María Teresa de Borbón y Vallabriga, later Condesa de Chinchón 1783 oil on canvas overall: 134.5 x 117.5 cm (52 15/16 x 46 1/4 in.)
Although Goya is now best known for his innovative and incisive depictions of such themes as the excitement of the bullring and horrors of the Napoleonic wars, it was as a portraitist that he first gained fame among his countrymen. In 1783, Goya was called to Arenas de San Pedro by the Infante Don Luis, brother of Charles III, to paint a family portrait. He also painted individual portraits of family members such as this one.
Ingenuous but self-assured, the future countess wears the fashionable attire of a lady of the Spanish court as she poses at the edge of a terrace.
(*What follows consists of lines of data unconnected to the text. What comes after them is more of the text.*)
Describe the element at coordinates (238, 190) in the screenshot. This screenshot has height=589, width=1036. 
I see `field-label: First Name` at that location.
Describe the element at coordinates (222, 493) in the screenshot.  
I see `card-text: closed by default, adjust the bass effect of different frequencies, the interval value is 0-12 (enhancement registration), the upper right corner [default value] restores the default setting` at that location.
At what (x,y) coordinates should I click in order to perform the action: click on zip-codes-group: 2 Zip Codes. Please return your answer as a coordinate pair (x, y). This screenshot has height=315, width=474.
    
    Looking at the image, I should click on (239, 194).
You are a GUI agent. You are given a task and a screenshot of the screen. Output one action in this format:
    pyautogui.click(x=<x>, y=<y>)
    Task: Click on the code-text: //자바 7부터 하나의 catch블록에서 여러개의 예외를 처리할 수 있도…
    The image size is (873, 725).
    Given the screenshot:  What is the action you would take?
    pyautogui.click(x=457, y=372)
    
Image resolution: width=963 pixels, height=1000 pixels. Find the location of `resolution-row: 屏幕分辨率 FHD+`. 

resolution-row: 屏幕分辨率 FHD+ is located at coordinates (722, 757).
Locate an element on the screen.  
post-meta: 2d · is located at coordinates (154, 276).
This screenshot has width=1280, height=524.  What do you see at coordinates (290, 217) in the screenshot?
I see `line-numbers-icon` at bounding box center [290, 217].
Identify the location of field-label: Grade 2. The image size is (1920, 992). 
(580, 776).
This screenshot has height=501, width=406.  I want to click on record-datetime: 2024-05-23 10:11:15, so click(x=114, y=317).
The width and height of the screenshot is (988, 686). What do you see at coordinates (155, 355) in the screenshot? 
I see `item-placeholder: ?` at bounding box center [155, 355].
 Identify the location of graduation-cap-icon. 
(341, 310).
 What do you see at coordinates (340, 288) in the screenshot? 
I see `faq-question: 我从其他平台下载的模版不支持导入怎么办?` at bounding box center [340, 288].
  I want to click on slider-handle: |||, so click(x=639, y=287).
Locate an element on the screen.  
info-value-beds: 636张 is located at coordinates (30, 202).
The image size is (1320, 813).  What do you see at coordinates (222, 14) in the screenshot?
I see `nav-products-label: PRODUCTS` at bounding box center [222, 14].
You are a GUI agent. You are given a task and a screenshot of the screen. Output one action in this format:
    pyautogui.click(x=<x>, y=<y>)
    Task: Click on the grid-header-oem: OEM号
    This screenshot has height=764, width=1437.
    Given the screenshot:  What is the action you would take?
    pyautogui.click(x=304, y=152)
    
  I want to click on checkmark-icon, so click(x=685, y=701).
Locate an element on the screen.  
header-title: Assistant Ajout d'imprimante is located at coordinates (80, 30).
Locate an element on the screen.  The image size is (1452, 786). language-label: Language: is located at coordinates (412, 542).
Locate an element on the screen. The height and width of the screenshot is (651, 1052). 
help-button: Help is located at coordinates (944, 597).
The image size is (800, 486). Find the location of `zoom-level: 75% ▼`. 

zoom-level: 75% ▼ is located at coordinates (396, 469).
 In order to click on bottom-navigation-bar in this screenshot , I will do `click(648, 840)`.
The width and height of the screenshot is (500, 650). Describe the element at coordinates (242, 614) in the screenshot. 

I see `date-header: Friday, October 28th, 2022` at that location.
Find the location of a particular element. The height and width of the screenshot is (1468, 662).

She gazes out at the viewer with an innocence very much in contrast with her adult costume and mature stance. In the style of earlier "grand-manner" portraiture, Goya may have manipulated the setting to enhance the image of the diminutive sitter, perhaps adjusting the scale of the parapet to her size and placing the wall close to her.
This is one of four portraits by Goya of María Teresa, with whom he maintained a lifelong sympathetic relationship. One of the most tragic figures at the court of Charles IV, the countess was trapped in a humiliating marriage to the King's minister, Manuel Godoy, arranged by the Queen, Maria Luisa, for her own duplicitous purposes.